NEOS begrüßte die Aufstockung, ob diese reicht, müsse sich aber erst zeigen. Die Freiheitlichen sahen darin nur eine „erste Etappe“. Für die Bankenrettung habe die Republik 100 Mrd. Euro zur Verfügung gestellt, daher könne es für die Arbeitnehmer und Selbstständigen „keinen Deckel geben“, argumentierten FPÖ-Chef Norbert Hofer und Klubobmann Herbert Kickl in einer gemeinsamen Aussendung. Auch müssten Wirtschaftstreibende einen Rechtsanspruch auf Abgeltung der Verluste bekommen, Arbeitnehmer eine Arbeitsplatzgarantie.

„Es ist eine notwendige Entscheidung, dass hier endlich mehr getan wird“, so NEOS-Klubobfrau Beate Meinl-Reisinger. NEOS habe das bereits seit Tagen gefordert. Wesentlich sei, dass die ersten Maßnahmen greifen, sonst drohe eine Abwärtsspirale, die nicht mehr zu stoppen sein wird.
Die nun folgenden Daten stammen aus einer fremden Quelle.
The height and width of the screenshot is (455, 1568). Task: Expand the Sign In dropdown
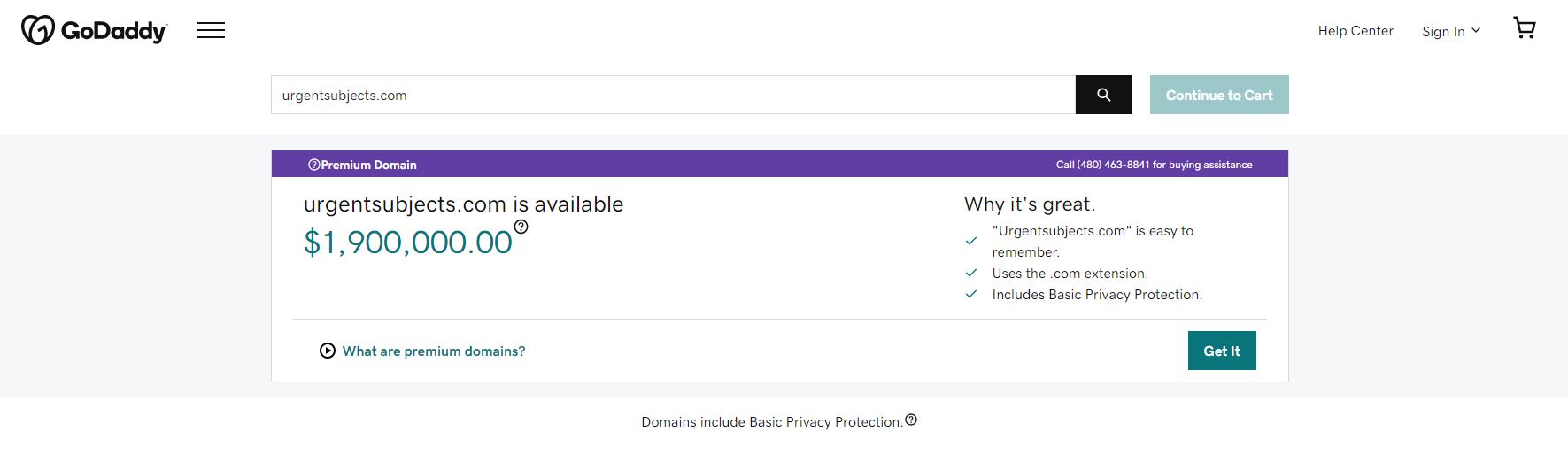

Laut NEOS-Wirtschaftssprecher Sepp Schellhorn müsse „maximale Sicherheit und Zuversicht“ das Ziel sein. Der bürokratische Aufwand müsse hingegen so minimal wie möglich gehalten werden. Schellhorn erwartete sich zudem einen finanziellen Beitrag der Wirtschaftskammer, die über 1,6 Mrd. Euro an Rücklagen verfüge.
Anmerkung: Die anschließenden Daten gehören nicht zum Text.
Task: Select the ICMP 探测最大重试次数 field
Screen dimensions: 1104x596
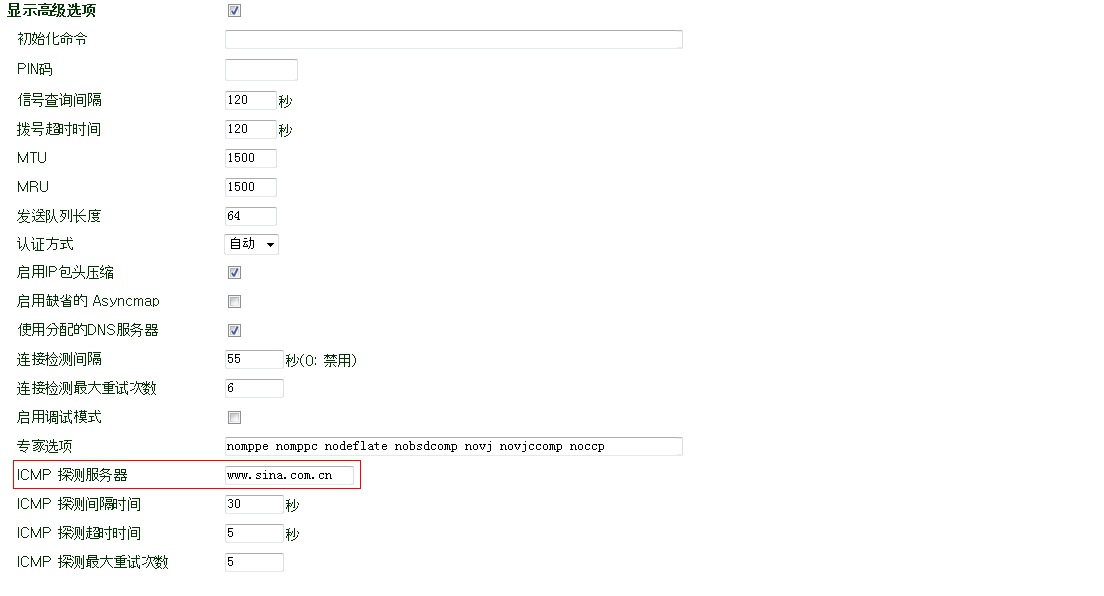Action: pos(254,562)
WIFO und IHS begrüßen Maßnahmen

Positiv äußerten sich auch das Wirtschaftsforschungsinstitut (WIFO) und das Institut für Höhere Studien (IHS): „Ich halte das für grundvernünftig. Man muss diesen Schritt gehen, what ever it takes“, so WIFO-Chef Christoph Badelt. Was die Hilfen für das Bruttoinlandsprodukt und das Defizit bedeutet, „kann man seriös nicht sagen“. Aber es sei „wichtig und richtig, diese Zeichen zu setzen“, so Badelt.

Für IHS-Chef Martin Kocher sind die 38 Milliarden Euro eine „substanzielle Summe, die in den nächsten Wochen und Monaten einen wirtschaftlichen Schutzschirm“ bilden. Er belaufe sich auf rund zehn Prozent des BIP in Österreich. „Das ist schon sehr viel. Natürlich sind die Ausfälle auch groß, die jetzt passieren, aufgrund des Herunterregelns der Wirtschaft, aber mit 38 Milliarden kommt man schon sehr weit“, so Kocher.